The concern is what if a renter or their guest is injured on your property? You have insurance to cover those risks but insurance doesn’t always provide coverage. If you hold title individually or in your revocable trust, the injured party can potentially go after all your assets to recover their damages. If title is in a LLC, however, an injured party can sue the LLC but they can’t sue or go after your other assets.
A LLC is also a good way to hold title if you have multiple owners since you can discuss in your LLC documents what happens upon a death, divorce or creditor problem of one of the owners. In addition, LLC’s don’t die so the death of owners does not necessitate a probate. Many people like to homestead their lake cabin as it’s often more valuable than their “real” home in the metro. With an LLC, however, you can’t homestead the property.

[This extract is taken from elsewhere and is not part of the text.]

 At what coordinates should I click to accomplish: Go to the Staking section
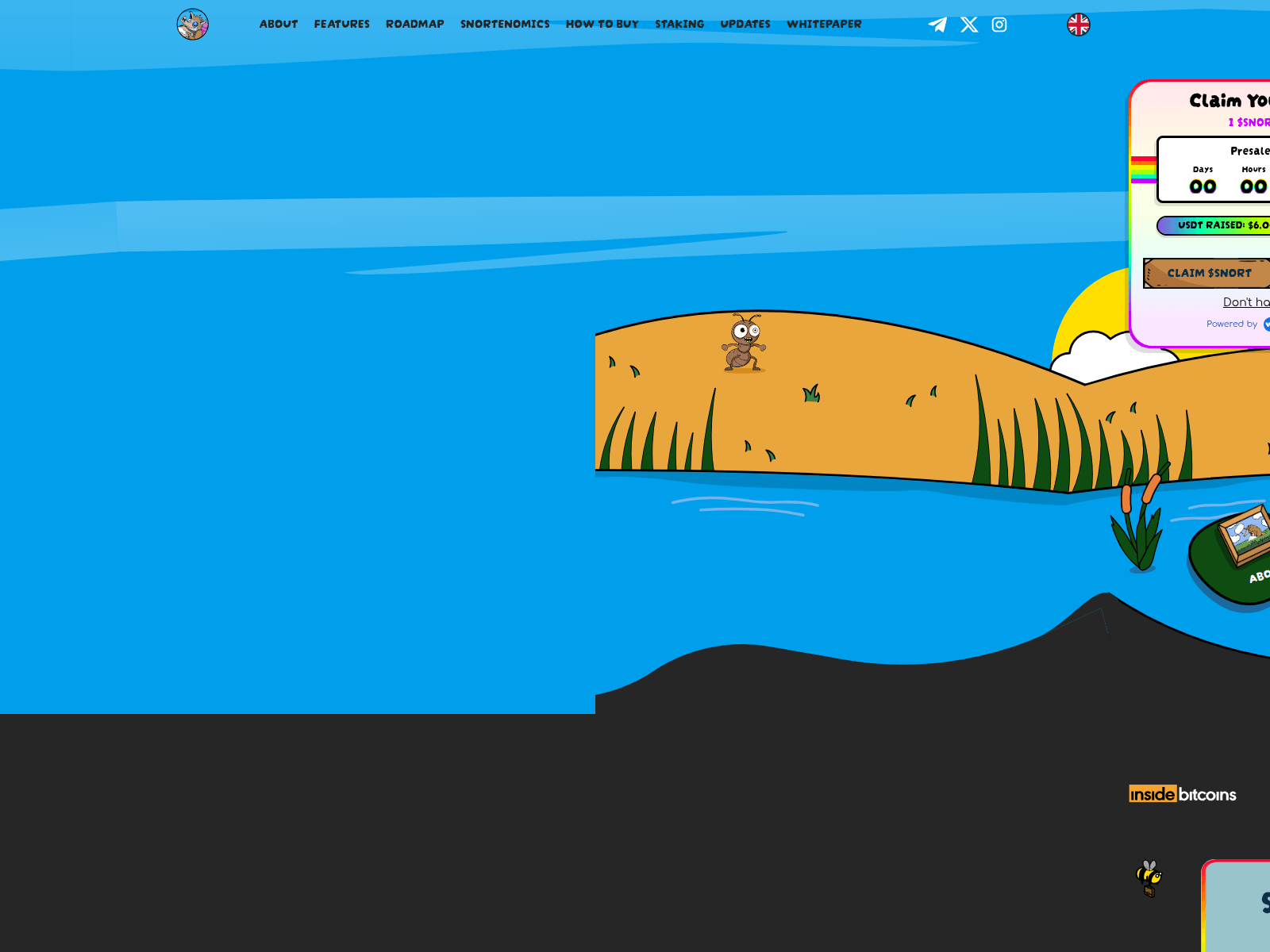[679, 25]
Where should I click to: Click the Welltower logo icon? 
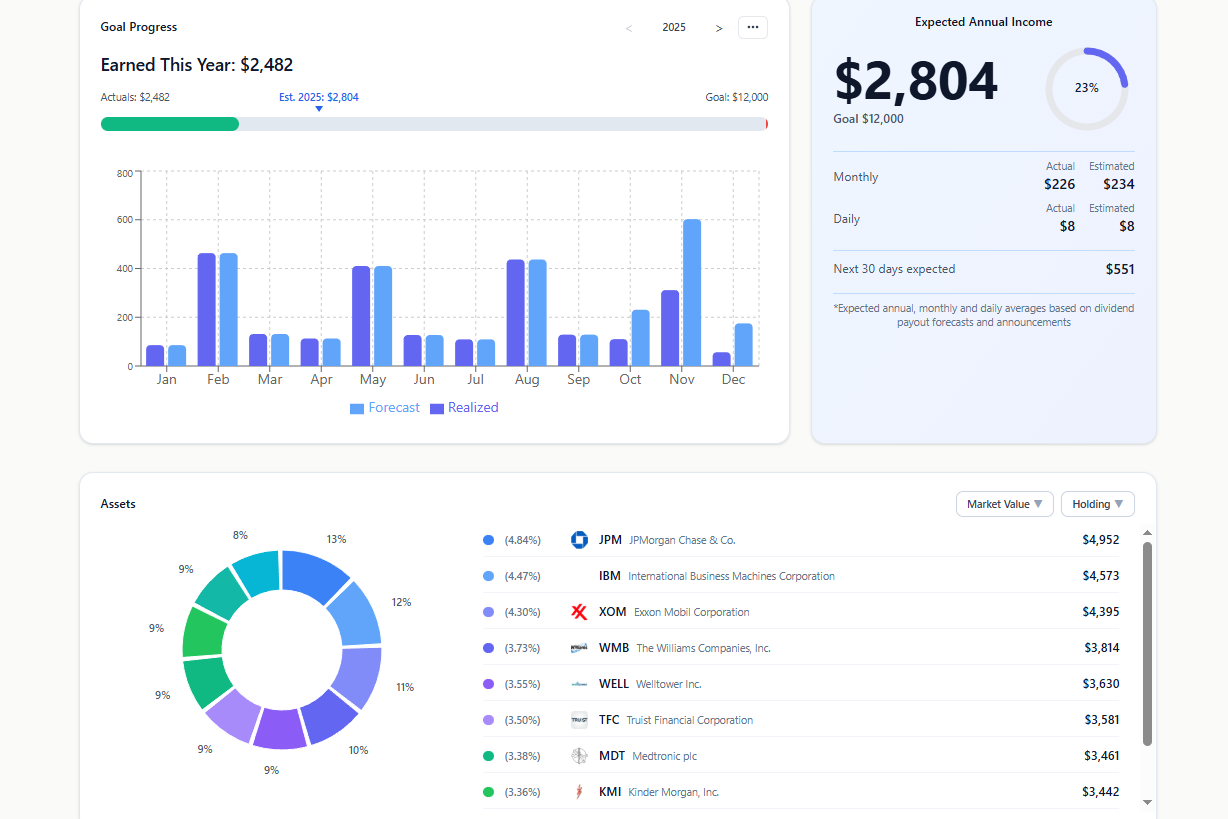click(x=579, y=684)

Another point to consider is many people have multiple business or rental properties and title all of them in their LLC. The problem with that approach is if something bad happens at one property, those risks spread to all properties within the LLC. In other words, if someone is injured at the lake cabin, they can recover against all assets of the LLC including other properties titled in that same LLC. To avoid this risk, you can simply create multiple LLC’s so that you don’t expose all your properties when an accident occurs.
If you do decide to create an LLC, make sure the title is changed to that LLC and then any lease should make clear that the landlord is the LLC, not you individually.